[This post was typeset using a LaTeX to WordPress-HTML converter kindly provided to me by Luca Trevisan.]

Many properties of a (sufficiently nice) function {f: {\mathbb R} \rightarrow {\mathbb C}} are reflected in its Fourier transform {\hat f: {\mathbb R} \rightarrow {\mathbb C}}, defined by the formula

\displaystyle \hat f(\xi) := \int_{-\infty}^\infty f(x) e^{-2\pi i x \xi}\ dx. \ \ \ \ \ (1)

For instance, decay properties of {f} are reflected in smoothness properties of {\hat f}, as the following table shows:

If {f} is… then {\hat f} is… and this relates to…
Square-integrable square-integrable Plancherel’s theorem
Absolutely integrable continuous Riemann-Lebesgue lemma
Rapidly decreasing smooth theory of Schwartz functions
Exponentially decreasing analytic in a strip
Compactly supported entire and at most exponential growth Paley-Wiener theorem

Another important relationship between a function {f} and its Fourier transform {\hat f} is the uncertainty principle, which roughly asserts that if a function {f} is highly localised in space, then its Fourier transform {\hat f} must be widely dispersed in space, or to put it another way, {f} and {\hat f} cannot both decay too strongly at infinity (except of course in the degenerate case {f=0}).
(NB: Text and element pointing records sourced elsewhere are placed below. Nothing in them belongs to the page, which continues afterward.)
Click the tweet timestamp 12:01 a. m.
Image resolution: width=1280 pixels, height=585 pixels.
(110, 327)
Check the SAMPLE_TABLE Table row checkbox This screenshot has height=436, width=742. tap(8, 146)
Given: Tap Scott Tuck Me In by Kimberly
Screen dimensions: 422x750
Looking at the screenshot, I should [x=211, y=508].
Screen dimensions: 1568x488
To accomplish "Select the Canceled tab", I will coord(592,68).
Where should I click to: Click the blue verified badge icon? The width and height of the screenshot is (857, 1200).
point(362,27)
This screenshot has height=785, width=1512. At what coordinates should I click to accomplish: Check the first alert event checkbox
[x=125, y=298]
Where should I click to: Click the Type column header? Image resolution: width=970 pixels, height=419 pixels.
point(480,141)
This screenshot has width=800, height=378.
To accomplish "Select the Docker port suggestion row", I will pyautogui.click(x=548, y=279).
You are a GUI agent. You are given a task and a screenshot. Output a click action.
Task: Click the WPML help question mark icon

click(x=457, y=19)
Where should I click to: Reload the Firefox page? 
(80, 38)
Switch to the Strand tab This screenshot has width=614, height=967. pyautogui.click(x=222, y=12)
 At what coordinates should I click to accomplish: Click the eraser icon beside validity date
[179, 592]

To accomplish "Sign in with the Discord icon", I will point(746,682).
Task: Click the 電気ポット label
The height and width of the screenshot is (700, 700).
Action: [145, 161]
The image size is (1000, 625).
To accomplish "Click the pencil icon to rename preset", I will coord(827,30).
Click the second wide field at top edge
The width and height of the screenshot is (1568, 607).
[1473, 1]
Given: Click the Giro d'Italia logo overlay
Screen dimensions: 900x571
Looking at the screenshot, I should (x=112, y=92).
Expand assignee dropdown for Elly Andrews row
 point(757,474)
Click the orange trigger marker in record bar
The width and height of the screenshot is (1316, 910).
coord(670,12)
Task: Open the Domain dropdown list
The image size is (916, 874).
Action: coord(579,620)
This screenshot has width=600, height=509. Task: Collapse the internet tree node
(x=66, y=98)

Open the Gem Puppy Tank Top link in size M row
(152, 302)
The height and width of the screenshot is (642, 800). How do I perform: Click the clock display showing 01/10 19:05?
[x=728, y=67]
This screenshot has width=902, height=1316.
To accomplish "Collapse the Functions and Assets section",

There are many ways to make this intuition precise. One of them is the Heisenberg uncertainty principle, which asserts that if we normalise

\displaystyle \int_{{\mathbb R}} |f(x)|^2\ dx = \int_{\mathbb R} |\hat f(\xi)|^2\ d\xi = 1

then we must have

\displaystyle (\int_{\mathbb R} |x|^2 |f(x)|^2\ dx) \cdot (\int_{\mathbb R} |\xi|^2 |\hat f(\xi)|^2\ dx)\geq \frac{1}{(4\pi)^2}

thus forcing at least one of {f} or {\hat f} to not be too concentrated near the origin. This principle can be proven (for sufficiently nice {f}, initially) by observing the integration by parts identity

\displaystyle \langle xf, f' \rangle = \int_{\mathbb R} x f(x) \overline{f'(x)}\ dx = - \frac{1}{2} \int_{\mathbb R} |f(x)|^2\ dx

and then using Cauchy-Schwarz and the Plancherel identity.

Another well known manifestation of the uncertainty principle is the fact that it is not possible for {f} and {\hat f} to both be compactly supported (unless of course they vanish entirely). This can be in fact be seen from the above table: if {f} is compactly supported, then {\hat f} is an entire function; but the zeroes of a non-zero entire function are isolated, yielding a contradiction unless {f} vanishes. (Indeed, the table also shows that if one of {f} and {\hat f} is compactly supported, then the other cannot have exponential decay.)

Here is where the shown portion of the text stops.